Amy Weisser ’86 walks confidently into the cavernous space below the footprints of the World Trade Center, pointing out enormous objects along the way.
It is a humid July day, but the heat does not dim her enthusiasm. On her way down into the chamber she points to the twin “tridents,” seven-story remnants of the outer skeleton of the twin towers, which will greet visitors as they enter the new September 11 Memorial Museum. Later she arrives at the retaining or “slurry” wall, which held back the Hudson River when the towers collapsed. Next to it is the 36-foot-tall “Last Column,” the final item to be removed from Ground Zero, housed for now in a climate-controlled cocoon. When the museum opens next year, visitors will be able to view the collage of inscriptions and memorials decorating the steel column.
She seems slightly out of place, this petite woman in work boots and safety goggles, but Weisser navigates the work site with aplomb, calling out a friendly greeting to a colleague and proudly pointing out a newly scored mark on the floor. Here, she explains, is the first sign of the historical exhibition that will occupy the space beneath the north tower. A minor development, perhaps, but for the director of exhibition development at The National September 11 Memorial & Museum, it is proof that the project that she has toiled on for close to six years is nearing completion.
“Nearing” is the operative word. The September 11 Memorial was set to open this fall, on the 10th anniversary of the attacks. Millions of visitors are expected to travel to lower Manhattan to view the twin reflecting pools in the footprint of the fallen towers and peruse the names of the dead. The museum, which will be accessed via a pavilion adjoining the memorial, is still a work in progress; it is scheduled to open Sept. 11, 2012. That is where Weisser’s attention is squarely focused.
“I love the work that I do opening institutions,” says Weisser, who helped open the Rose Center for Earth and Space at the American Museum of Natural History and the Dia:Beacon art museum, both in New York. “People of all sorts of skills and backgrounds coming together with the united target of the deadline of opening this institution — that’s been very powerful on all the projects I have been involved in. But ... I hope that there is never an opportunity to do something that’s more powerful than to work on this.”
The campaign to memorialize the events that began when the first plane hit the north tower at 8:46 a.m. has taken a circuitous route. From the beginning, observers knew that there would be a memorial, but what would it look like? In the intervening years, hundreds of memorials — more than 400 in all — have been built, many on the East Coast, but also in unexpected places like Kingdom City, Mo., and Kaysville, Utah. Memorials also have been built in Arlington, Va., and Shanksville, Pa., the sites of the other plane crashes, but the memorial at Ground Zero has become a special object of scrutiny, for both the families of the victims and the larger public.

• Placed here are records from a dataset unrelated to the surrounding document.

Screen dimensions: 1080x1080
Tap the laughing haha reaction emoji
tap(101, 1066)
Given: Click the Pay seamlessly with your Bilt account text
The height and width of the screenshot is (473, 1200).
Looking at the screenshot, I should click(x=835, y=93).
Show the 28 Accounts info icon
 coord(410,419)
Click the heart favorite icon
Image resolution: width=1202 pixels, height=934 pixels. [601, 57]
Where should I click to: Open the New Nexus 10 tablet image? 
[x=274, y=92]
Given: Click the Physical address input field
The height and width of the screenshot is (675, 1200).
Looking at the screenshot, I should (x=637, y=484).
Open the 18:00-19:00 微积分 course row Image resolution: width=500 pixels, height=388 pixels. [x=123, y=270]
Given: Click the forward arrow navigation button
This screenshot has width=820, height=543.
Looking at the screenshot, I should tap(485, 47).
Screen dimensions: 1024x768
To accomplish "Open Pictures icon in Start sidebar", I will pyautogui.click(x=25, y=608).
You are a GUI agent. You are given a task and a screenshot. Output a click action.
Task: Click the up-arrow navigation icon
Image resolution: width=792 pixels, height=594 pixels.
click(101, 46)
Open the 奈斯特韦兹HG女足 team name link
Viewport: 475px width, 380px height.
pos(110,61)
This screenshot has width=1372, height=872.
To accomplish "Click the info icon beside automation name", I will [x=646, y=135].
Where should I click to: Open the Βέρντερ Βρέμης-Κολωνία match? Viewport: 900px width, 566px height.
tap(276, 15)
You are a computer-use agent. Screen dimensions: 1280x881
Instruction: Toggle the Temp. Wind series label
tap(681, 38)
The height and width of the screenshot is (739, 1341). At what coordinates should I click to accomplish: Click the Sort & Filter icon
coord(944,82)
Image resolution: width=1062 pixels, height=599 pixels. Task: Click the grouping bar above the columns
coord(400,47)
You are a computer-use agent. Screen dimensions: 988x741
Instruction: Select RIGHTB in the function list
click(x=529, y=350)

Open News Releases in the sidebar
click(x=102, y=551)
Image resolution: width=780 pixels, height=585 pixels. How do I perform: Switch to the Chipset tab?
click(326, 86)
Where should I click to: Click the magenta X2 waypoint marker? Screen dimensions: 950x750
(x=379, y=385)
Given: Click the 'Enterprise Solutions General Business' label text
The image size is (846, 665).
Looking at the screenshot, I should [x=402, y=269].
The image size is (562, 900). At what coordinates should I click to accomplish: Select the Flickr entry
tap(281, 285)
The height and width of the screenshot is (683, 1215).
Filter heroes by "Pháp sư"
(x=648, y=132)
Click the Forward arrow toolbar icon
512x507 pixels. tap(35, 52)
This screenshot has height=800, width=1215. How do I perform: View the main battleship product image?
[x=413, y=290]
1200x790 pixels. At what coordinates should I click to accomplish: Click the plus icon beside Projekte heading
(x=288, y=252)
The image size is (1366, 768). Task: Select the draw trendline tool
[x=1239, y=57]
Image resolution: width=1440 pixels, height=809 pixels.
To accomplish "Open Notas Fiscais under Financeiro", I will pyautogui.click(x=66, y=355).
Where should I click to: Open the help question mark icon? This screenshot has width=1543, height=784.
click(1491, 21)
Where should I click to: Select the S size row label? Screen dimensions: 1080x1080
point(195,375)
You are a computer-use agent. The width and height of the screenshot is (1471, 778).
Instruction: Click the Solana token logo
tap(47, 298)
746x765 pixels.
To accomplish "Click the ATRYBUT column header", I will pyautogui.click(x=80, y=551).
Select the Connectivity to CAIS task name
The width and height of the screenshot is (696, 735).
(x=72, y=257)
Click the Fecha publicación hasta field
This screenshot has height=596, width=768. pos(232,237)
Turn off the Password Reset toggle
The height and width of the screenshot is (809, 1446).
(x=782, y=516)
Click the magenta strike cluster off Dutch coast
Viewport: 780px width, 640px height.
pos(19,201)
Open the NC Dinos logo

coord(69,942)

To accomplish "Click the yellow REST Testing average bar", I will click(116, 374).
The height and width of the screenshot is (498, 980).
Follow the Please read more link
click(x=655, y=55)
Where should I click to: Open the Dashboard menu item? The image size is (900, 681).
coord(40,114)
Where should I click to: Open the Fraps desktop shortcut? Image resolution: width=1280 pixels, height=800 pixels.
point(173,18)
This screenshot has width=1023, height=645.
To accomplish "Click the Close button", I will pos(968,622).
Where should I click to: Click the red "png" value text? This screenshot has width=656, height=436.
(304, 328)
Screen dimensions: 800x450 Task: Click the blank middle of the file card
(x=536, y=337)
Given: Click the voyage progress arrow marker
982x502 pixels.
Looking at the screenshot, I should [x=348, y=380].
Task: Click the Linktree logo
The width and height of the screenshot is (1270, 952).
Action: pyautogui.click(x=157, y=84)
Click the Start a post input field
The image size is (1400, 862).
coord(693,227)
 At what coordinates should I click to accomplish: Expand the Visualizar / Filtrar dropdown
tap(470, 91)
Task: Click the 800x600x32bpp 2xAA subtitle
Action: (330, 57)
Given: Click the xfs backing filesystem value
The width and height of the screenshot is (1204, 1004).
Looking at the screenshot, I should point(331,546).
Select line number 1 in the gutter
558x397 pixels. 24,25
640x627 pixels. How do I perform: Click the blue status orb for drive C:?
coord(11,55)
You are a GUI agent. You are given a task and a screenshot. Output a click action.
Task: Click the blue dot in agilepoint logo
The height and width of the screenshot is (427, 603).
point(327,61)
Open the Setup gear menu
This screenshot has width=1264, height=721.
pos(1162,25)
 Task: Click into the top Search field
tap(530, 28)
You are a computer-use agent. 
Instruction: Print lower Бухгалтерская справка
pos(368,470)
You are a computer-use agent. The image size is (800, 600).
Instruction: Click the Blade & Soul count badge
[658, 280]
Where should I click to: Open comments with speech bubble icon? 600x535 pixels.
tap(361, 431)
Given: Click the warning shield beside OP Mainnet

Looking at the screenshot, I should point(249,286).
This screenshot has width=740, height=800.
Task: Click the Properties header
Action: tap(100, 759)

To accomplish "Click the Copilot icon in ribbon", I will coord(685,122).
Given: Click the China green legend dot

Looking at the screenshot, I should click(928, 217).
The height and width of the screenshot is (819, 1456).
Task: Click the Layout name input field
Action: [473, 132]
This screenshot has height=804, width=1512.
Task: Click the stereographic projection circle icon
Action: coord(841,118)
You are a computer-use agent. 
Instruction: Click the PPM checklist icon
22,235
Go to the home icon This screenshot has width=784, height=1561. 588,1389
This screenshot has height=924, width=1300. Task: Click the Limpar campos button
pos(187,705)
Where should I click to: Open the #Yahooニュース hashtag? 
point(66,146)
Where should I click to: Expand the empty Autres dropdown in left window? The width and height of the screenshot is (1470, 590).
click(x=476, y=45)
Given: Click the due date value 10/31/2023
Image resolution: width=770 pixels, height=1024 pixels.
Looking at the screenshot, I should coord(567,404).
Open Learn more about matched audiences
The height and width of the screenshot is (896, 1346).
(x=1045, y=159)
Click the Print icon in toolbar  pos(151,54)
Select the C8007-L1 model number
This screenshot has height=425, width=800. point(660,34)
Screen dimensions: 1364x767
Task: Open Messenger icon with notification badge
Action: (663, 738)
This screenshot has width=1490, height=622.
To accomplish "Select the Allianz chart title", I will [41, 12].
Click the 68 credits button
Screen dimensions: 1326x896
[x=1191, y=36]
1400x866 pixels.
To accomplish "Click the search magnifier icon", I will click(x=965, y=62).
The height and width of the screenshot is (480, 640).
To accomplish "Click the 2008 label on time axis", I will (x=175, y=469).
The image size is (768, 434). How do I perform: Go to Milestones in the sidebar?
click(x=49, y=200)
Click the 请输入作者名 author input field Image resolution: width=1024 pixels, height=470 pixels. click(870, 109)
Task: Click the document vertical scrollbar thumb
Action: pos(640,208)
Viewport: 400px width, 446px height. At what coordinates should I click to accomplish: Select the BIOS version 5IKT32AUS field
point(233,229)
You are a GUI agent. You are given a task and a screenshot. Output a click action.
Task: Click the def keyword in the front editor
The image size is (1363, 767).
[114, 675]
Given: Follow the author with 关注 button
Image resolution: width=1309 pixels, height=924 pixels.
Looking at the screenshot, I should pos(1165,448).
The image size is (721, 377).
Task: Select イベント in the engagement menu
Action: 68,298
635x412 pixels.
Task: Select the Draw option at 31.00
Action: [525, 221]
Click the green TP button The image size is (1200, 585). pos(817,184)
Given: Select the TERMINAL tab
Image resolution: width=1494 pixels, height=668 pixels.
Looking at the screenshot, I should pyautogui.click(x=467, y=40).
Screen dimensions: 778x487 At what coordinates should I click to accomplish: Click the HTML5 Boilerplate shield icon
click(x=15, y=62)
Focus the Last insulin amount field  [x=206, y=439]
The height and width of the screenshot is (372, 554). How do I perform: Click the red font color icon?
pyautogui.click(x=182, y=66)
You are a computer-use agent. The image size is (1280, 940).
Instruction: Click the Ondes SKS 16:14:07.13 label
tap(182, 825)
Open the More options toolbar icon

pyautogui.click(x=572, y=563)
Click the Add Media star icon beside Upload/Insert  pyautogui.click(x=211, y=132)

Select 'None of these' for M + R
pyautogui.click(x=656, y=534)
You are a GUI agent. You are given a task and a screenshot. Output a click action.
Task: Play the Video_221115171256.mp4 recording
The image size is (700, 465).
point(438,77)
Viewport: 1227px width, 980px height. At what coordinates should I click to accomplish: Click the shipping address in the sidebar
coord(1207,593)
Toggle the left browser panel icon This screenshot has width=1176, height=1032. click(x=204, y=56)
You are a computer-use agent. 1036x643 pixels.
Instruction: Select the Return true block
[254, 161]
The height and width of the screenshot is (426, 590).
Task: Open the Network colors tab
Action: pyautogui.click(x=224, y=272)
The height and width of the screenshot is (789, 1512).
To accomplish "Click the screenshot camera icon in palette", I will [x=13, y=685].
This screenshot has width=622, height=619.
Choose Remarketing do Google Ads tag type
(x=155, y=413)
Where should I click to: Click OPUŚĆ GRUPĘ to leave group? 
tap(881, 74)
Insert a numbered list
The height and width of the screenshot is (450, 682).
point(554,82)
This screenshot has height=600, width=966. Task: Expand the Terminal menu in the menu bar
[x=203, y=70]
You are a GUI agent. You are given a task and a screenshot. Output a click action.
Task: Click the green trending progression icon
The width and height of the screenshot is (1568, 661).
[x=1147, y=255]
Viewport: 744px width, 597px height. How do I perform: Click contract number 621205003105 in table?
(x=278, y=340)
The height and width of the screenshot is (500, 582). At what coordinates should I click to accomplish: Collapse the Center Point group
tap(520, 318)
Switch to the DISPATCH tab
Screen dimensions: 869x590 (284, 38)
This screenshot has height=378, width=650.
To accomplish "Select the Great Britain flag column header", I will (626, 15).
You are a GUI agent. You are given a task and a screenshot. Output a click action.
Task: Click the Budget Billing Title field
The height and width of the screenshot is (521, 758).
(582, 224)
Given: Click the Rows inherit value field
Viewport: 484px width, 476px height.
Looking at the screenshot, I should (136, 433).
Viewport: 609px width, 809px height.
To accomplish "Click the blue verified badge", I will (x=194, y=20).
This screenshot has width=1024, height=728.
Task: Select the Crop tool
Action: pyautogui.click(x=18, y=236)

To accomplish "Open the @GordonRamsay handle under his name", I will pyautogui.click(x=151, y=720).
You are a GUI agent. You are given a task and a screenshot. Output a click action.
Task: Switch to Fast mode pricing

Plans for the development of Ground Zero have been especially charged by the presence of human remains at the site. The museum will not include any remains, though it is adjacent to a space maintained by the city’s chief medical examiner where remains are kept. A memorial exhibition in the new museum will pay tribute to all of the victims of the attack.
In putting together the museum’s exhibitions, Weisser and her team of about 12 people had to navigate a thicket of thorny issues. Time and again, they sought advice from outside consultants, including family members, survivors, first responders, local community members, and government officials, on how best to handle difficult subjects.
At a panel discussion during Reunions in May, Weisser, an art and archaeology major at Princeton, expanded on how she sees her role at the museum. “We have a particular responsibility to honor the most intimate stories, including tales of those trapped and faced with horrible choices and those who survived harrowing escapes,” she said. “In doing so, we must treat these narratives with great respect while taking care to protect our audience.”